Task directions —
Bring together copies of the lines in the data below that contain the word "number".

Dataset records —
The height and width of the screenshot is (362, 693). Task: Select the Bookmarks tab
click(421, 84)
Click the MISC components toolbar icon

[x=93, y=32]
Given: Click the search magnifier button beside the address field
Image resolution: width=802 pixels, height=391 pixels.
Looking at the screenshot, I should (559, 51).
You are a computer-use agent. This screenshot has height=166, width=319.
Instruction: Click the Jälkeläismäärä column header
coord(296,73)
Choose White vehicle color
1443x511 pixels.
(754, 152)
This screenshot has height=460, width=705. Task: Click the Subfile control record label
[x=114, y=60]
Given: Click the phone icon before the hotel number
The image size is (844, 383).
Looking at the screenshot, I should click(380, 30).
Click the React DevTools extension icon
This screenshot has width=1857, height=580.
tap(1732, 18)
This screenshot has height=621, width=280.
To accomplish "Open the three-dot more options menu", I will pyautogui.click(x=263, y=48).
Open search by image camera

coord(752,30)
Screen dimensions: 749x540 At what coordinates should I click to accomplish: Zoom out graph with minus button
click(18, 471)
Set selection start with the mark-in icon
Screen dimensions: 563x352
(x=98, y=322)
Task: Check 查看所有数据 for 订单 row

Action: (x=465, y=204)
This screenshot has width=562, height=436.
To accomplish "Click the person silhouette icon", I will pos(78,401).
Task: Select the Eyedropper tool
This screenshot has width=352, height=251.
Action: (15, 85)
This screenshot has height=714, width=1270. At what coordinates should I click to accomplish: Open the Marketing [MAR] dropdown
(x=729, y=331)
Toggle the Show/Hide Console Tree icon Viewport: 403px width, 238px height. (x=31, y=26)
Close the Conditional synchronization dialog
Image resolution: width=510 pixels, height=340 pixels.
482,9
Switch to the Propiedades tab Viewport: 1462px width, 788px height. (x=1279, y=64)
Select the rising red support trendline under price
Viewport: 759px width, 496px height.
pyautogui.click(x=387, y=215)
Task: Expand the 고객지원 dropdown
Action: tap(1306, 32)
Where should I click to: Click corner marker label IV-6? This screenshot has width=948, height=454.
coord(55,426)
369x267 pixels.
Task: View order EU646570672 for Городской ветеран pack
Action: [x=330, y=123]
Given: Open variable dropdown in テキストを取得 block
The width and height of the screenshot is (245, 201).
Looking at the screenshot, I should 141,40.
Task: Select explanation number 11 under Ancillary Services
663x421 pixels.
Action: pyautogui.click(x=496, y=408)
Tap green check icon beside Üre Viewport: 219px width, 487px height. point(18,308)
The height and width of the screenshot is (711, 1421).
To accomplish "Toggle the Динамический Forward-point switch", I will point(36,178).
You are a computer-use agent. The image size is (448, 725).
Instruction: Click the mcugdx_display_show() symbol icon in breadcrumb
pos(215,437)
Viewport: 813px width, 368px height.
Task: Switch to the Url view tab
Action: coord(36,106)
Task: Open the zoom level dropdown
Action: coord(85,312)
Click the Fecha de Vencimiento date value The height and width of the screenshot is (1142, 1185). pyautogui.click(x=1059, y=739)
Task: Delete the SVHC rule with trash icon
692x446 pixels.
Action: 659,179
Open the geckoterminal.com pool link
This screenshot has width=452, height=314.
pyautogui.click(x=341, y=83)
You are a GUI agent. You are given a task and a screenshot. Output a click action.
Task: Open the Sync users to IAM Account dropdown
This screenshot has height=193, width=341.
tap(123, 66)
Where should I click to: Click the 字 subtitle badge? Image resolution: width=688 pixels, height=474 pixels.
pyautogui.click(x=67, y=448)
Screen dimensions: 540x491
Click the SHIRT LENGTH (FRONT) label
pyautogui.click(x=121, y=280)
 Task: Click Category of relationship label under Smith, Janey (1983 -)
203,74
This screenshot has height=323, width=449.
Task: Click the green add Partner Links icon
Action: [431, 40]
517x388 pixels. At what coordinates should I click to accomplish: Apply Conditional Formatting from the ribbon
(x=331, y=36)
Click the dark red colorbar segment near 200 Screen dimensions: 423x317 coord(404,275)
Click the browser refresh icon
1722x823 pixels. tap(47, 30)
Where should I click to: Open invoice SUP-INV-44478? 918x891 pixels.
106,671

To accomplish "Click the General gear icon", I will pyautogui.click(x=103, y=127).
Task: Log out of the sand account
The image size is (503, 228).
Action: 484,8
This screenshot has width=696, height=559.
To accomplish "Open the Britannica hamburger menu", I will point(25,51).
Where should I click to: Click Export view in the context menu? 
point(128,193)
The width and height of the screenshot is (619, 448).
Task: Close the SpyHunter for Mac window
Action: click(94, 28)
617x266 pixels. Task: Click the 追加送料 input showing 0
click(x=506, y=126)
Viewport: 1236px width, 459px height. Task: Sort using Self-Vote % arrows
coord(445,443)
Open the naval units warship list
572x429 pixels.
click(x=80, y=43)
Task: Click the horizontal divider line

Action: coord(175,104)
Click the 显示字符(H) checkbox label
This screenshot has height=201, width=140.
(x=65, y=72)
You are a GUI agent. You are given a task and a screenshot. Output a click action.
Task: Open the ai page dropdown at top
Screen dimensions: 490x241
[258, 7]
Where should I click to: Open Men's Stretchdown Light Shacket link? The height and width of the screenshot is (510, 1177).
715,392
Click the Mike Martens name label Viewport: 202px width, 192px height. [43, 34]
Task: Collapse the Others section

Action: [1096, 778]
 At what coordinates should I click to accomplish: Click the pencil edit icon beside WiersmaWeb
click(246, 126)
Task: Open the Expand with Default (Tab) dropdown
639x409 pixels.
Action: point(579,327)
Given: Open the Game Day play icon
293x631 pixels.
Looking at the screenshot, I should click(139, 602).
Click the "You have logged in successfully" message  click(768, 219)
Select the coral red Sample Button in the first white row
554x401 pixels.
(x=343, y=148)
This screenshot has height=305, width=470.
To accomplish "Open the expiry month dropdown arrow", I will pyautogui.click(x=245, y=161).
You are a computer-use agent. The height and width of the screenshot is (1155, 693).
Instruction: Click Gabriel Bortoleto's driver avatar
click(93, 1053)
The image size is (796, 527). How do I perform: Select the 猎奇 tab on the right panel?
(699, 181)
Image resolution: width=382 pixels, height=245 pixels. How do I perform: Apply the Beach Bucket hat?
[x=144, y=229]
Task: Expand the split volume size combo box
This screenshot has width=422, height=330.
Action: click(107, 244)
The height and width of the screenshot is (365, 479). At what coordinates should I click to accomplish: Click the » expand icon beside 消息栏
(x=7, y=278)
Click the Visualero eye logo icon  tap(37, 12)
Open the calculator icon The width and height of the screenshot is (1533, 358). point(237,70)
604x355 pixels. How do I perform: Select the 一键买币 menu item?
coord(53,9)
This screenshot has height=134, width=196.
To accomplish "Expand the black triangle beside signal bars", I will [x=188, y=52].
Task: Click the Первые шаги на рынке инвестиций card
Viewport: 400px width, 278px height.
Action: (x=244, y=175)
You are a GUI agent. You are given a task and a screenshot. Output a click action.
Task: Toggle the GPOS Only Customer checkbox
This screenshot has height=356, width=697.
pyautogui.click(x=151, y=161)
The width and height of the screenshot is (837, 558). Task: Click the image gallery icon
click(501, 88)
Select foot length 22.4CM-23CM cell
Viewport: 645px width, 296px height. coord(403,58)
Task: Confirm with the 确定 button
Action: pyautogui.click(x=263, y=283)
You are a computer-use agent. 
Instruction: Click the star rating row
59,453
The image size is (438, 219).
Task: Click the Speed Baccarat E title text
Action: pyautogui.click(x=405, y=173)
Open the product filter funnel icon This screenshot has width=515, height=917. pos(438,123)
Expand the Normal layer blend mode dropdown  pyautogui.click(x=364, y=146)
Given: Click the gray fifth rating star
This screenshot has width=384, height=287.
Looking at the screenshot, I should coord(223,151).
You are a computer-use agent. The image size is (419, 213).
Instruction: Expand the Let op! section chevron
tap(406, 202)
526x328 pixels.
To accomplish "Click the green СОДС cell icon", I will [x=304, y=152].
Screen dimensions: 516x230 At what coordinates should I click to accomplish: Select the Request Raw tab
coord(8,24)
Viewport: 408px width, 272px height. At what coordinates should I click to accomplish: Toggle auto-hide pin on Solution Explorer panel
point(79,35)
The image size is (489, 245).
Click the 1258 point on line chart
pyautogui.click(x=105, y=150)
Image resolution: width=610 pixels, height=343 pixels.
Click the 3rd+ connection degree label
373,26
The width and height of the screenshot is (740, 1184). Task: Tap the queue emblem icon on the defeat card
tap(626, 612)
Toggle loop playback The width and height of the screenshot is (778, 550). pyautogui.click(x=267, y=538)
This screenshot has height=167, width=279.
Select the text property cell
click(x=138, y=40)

Completed exercise —
Given: Click the phone icon before the hotel number
Task: Select explanation number 11 under Ancillary Services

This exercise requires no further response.